_EXCERPTED PASSAGE_

Faith Fullness: How Generational Faith and Trust in God Shape Our Future
Faith Fullness
By Brenette Wilder
Now faith is the assurance of things hoped for, the conviction of things not seen. ─ Hebrews 11:1 NASB
I always enjoy stories that come from people that actually lived them. Whether the narratives come from personal knowledge or passed down by family guardians, these accounts become a historical archive of treasures. They are not the type of treasures that rust or spoil. They are life giving faith stories that remind us that if God did it for them, He can surely do it for me.
These treasures have the potential to grow our faith each time they are read. Take the story of my husband's father, Cain, his faith story started in the early 1900's while working in the cotton fields. From sun rise to evening, cotton picking became his teacher. Under the cover of the hot scorching sun, he learned the value of hard work. Every day in the company of other field workers he developed people skills, and dreamed about a day when he would have his own business.

_MATERIAL PROVIDED_
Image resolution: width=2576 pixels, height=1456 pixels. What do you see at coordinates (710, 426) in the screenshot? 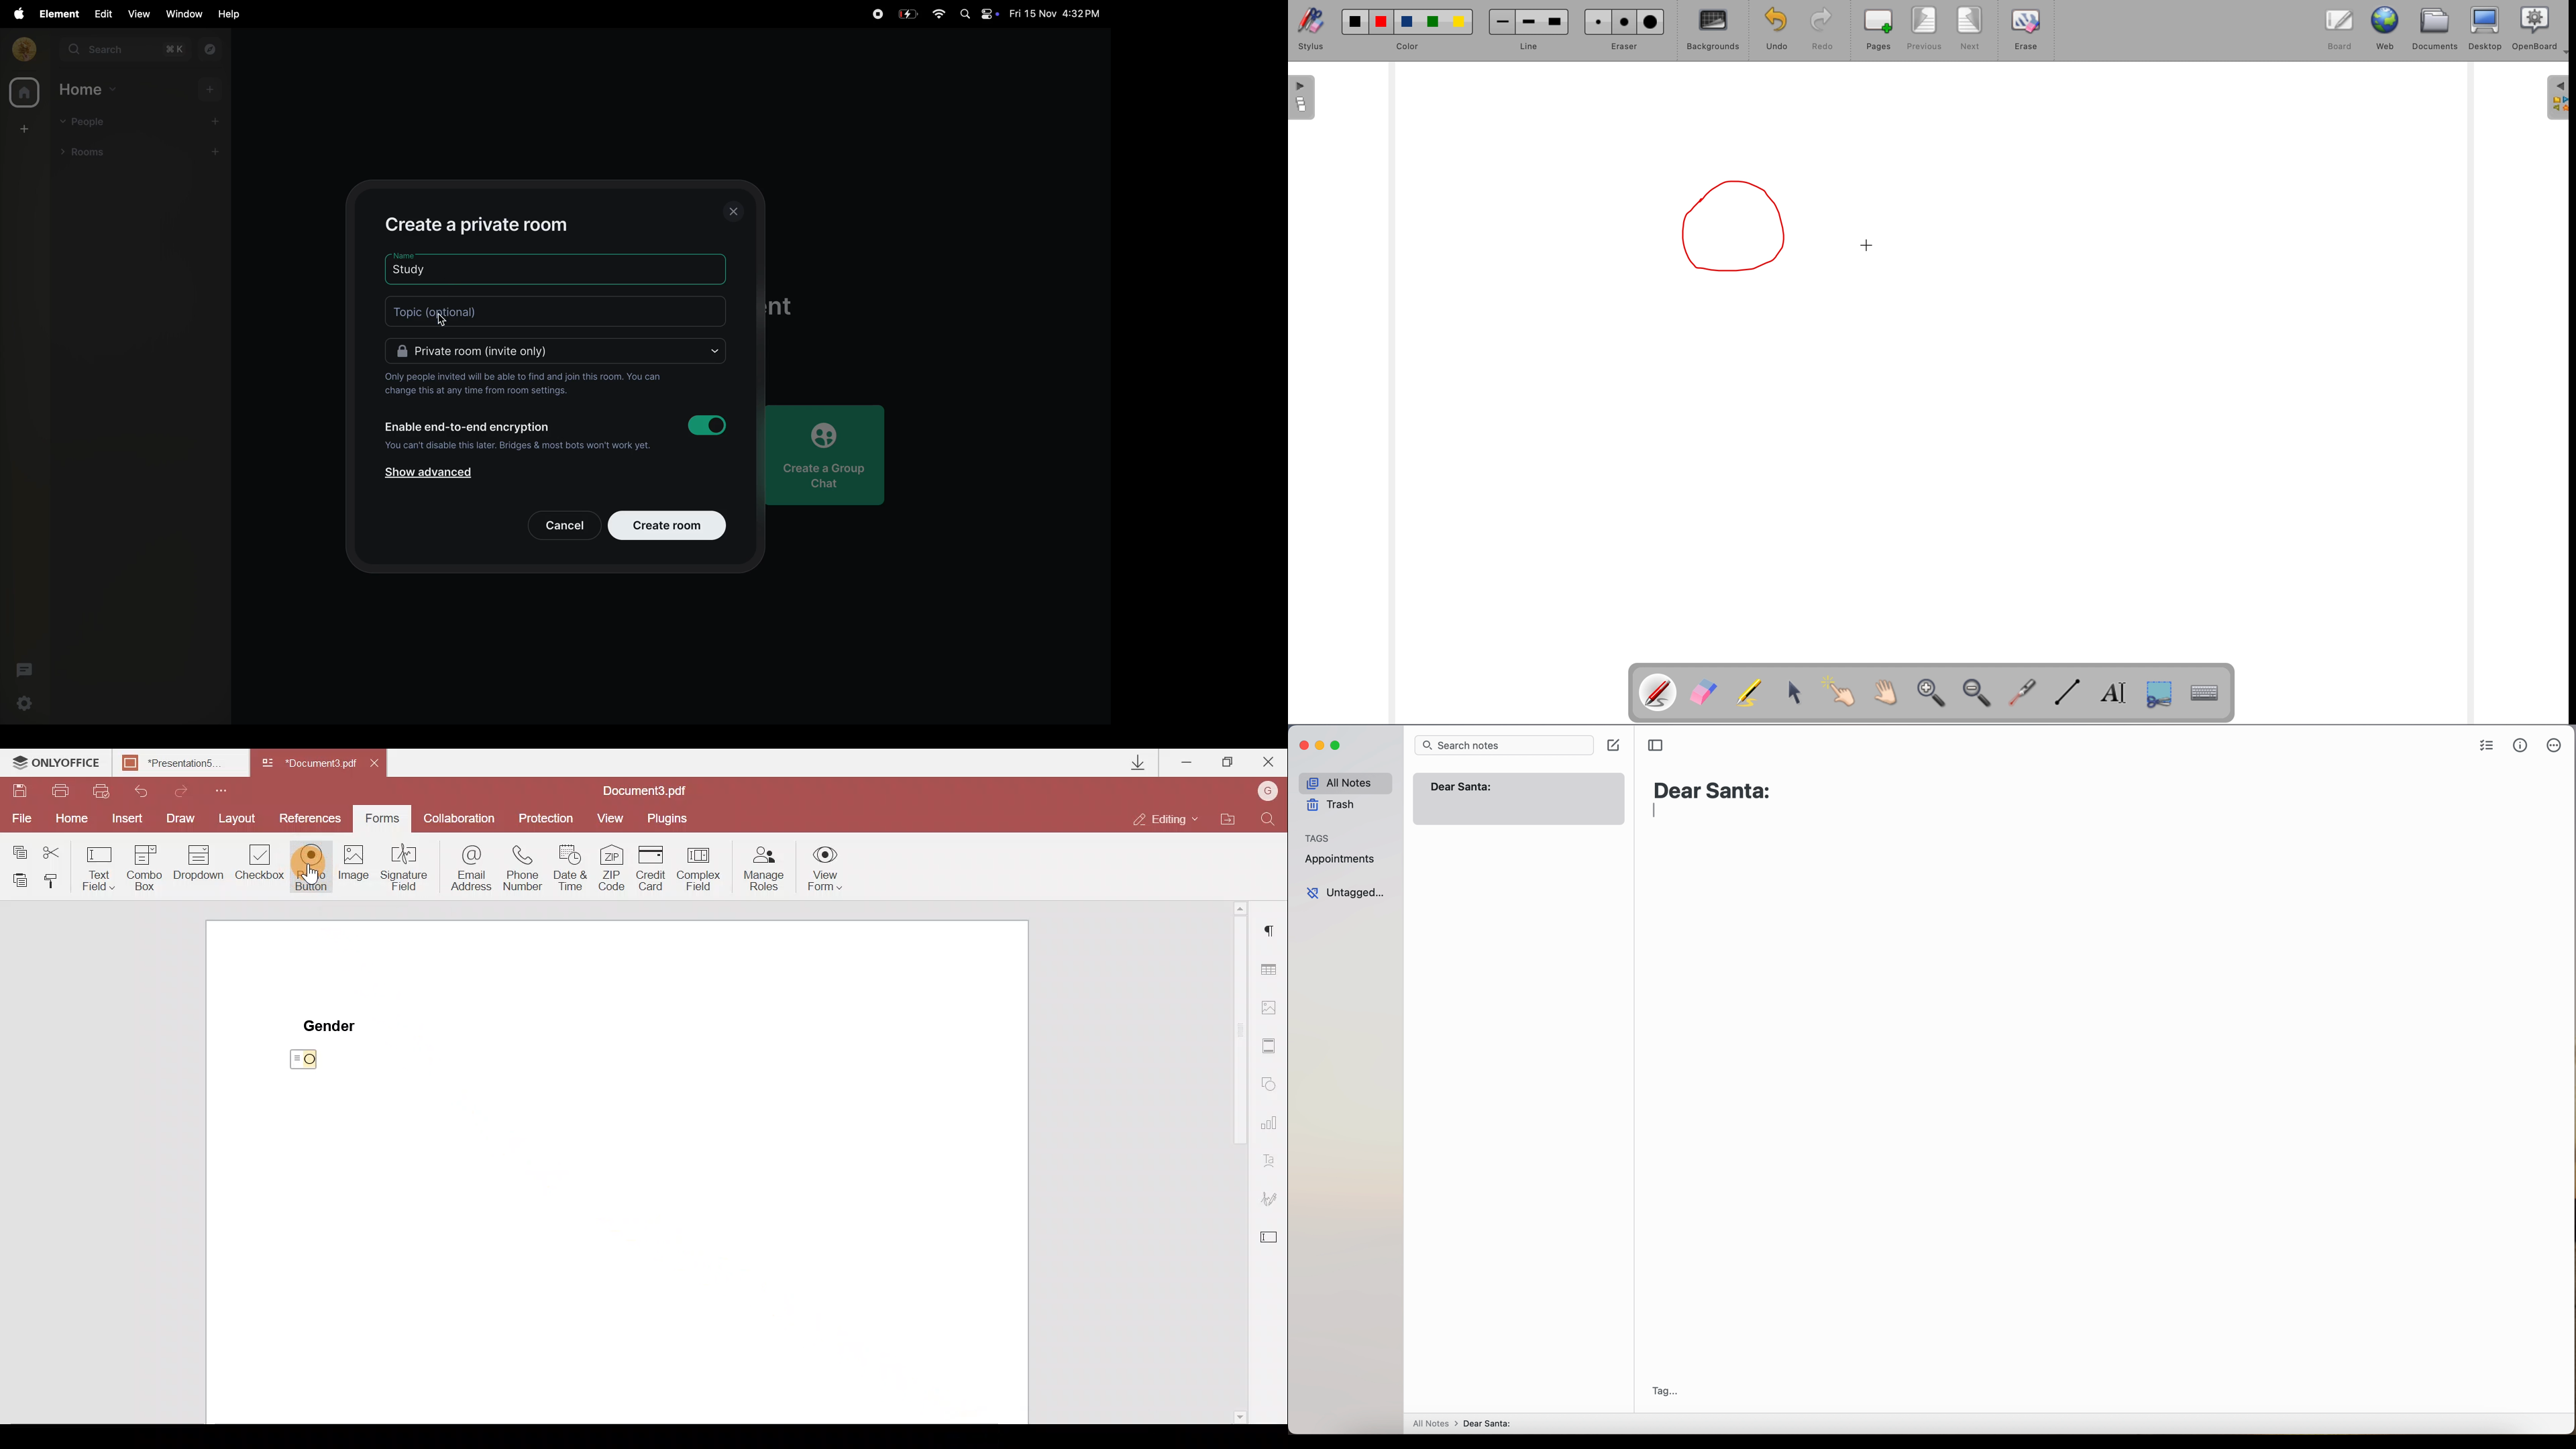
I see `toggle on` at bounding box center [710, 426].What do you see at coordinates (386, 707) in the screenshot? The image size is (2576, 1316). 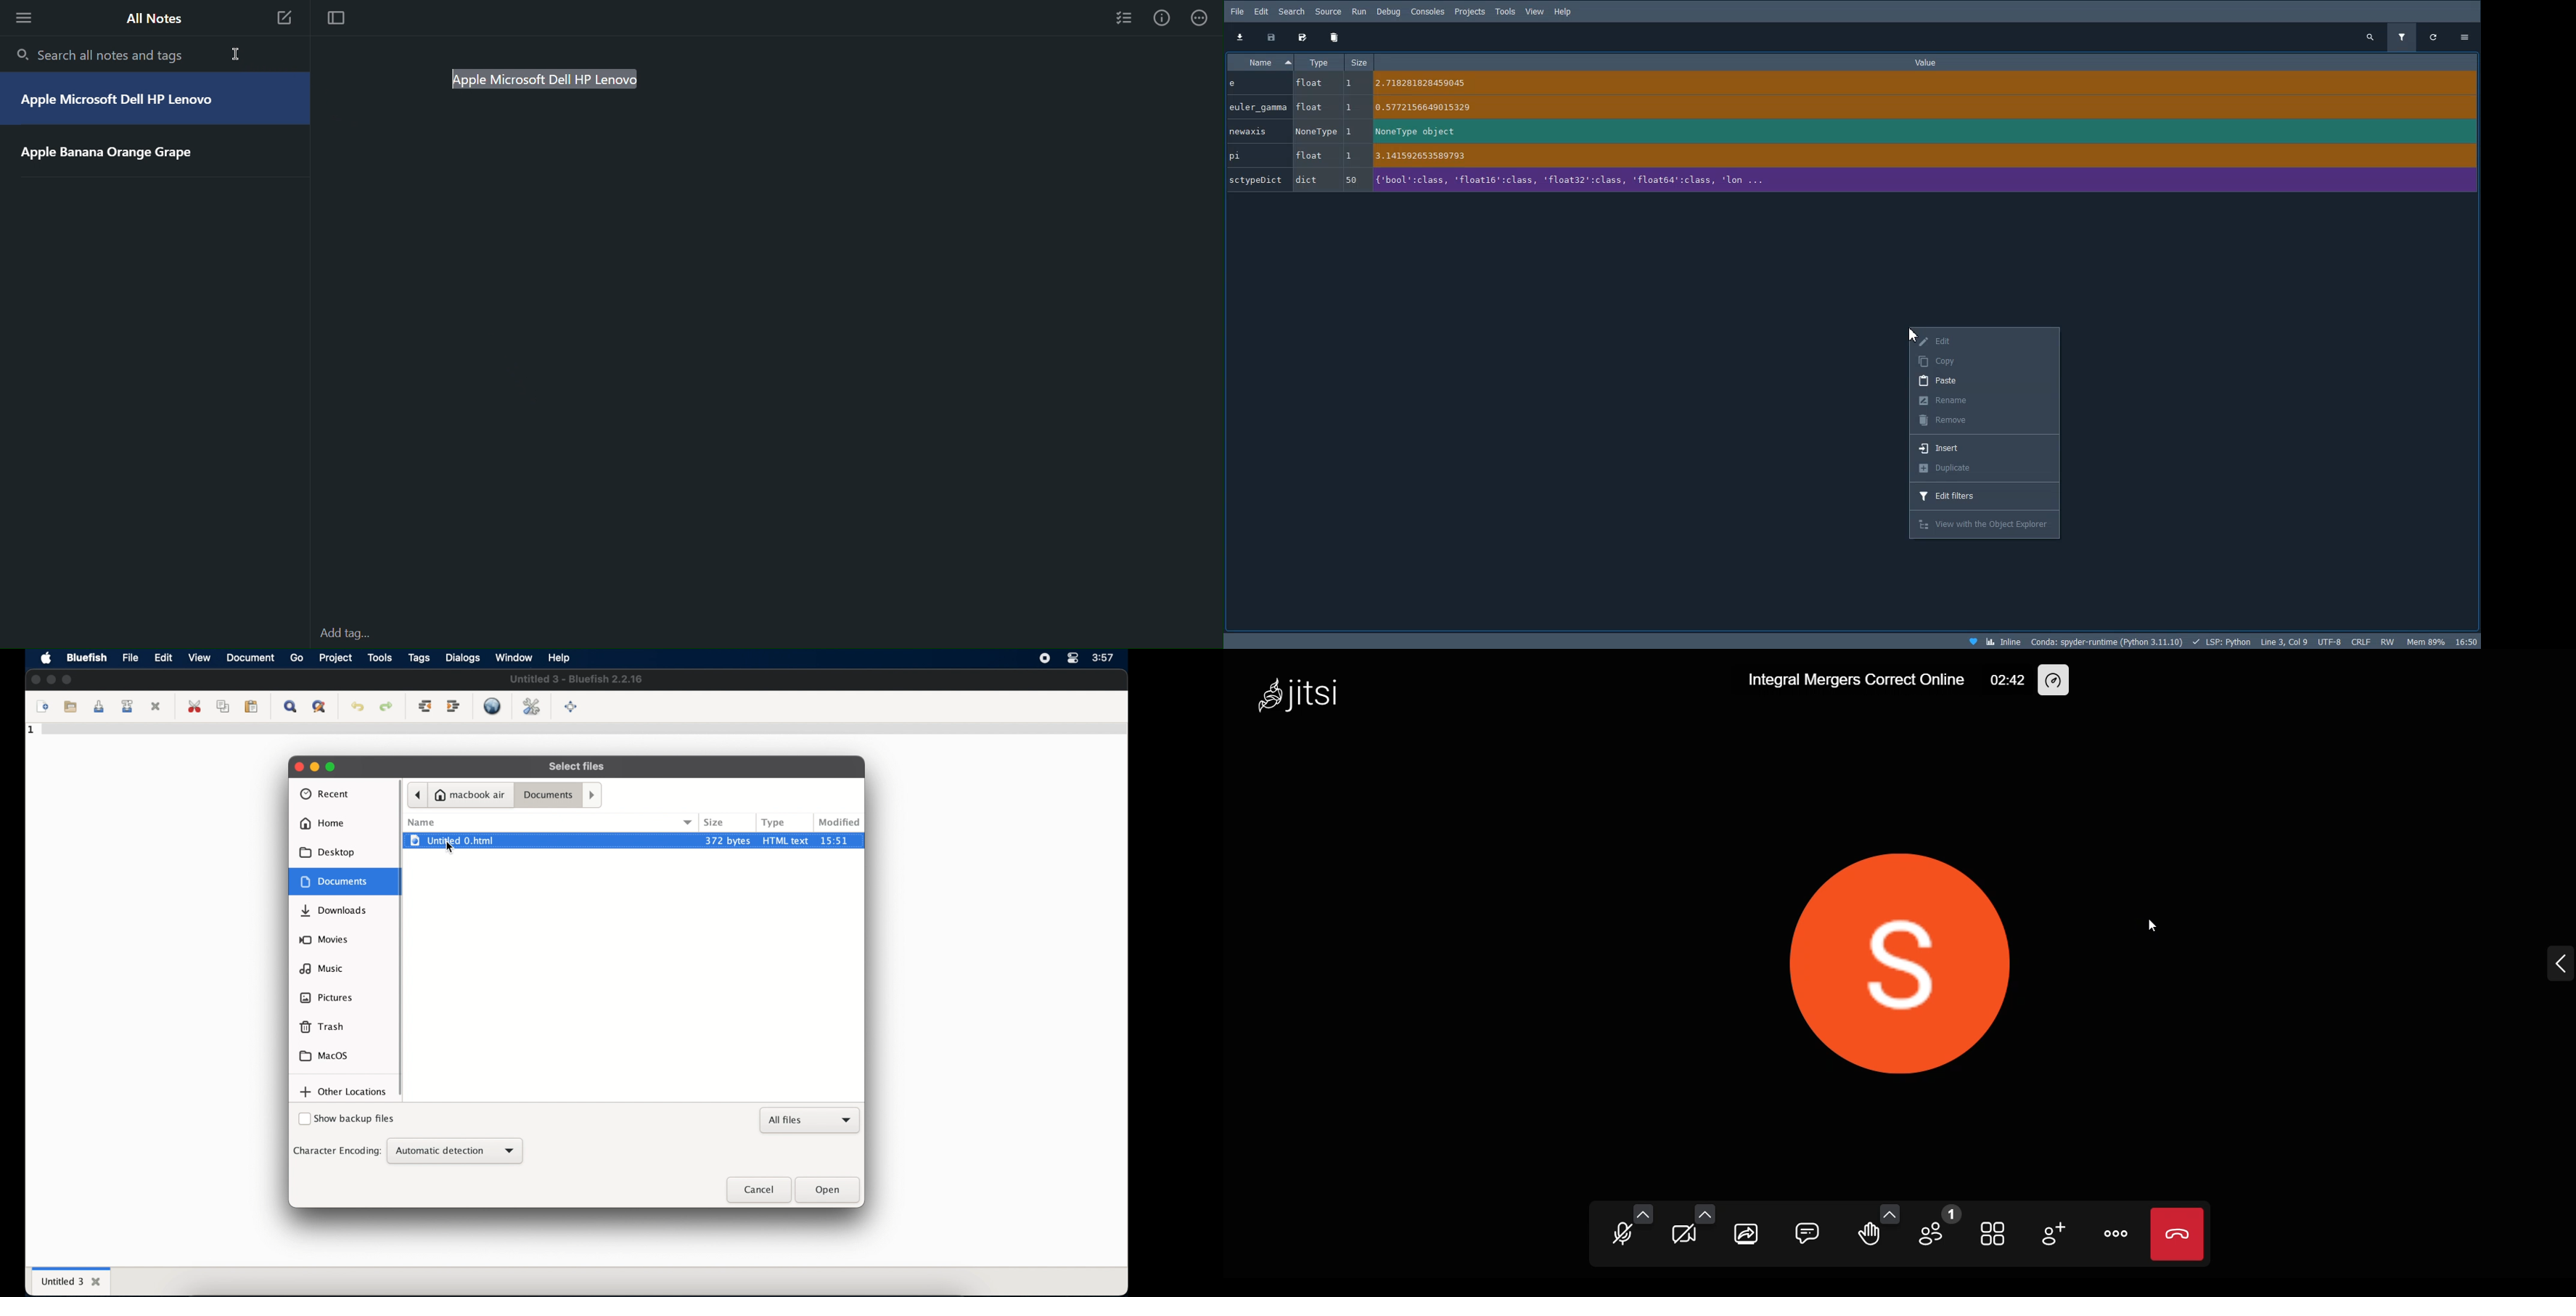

_PROBLEM DESCRIPTION_
Rewrite the piece on generational faith from "These treasures have" to "his own business.", inclusive, replacing "faith" with "trust".

_SOLUTION TO THE PROBLEM_
These treasures have the potential to grow our trust each time they are read. Take the story of my husband's father, Cain, his trust story started in the early 1900's while working in the cotton fields. From sun rise to evening, cotton picking became his teacher. Under the cover of the hot scorching sun, he learned the value of hard work. Every day in the company of other field workers he developed people skills, and dreamed about a day when he would have his own business.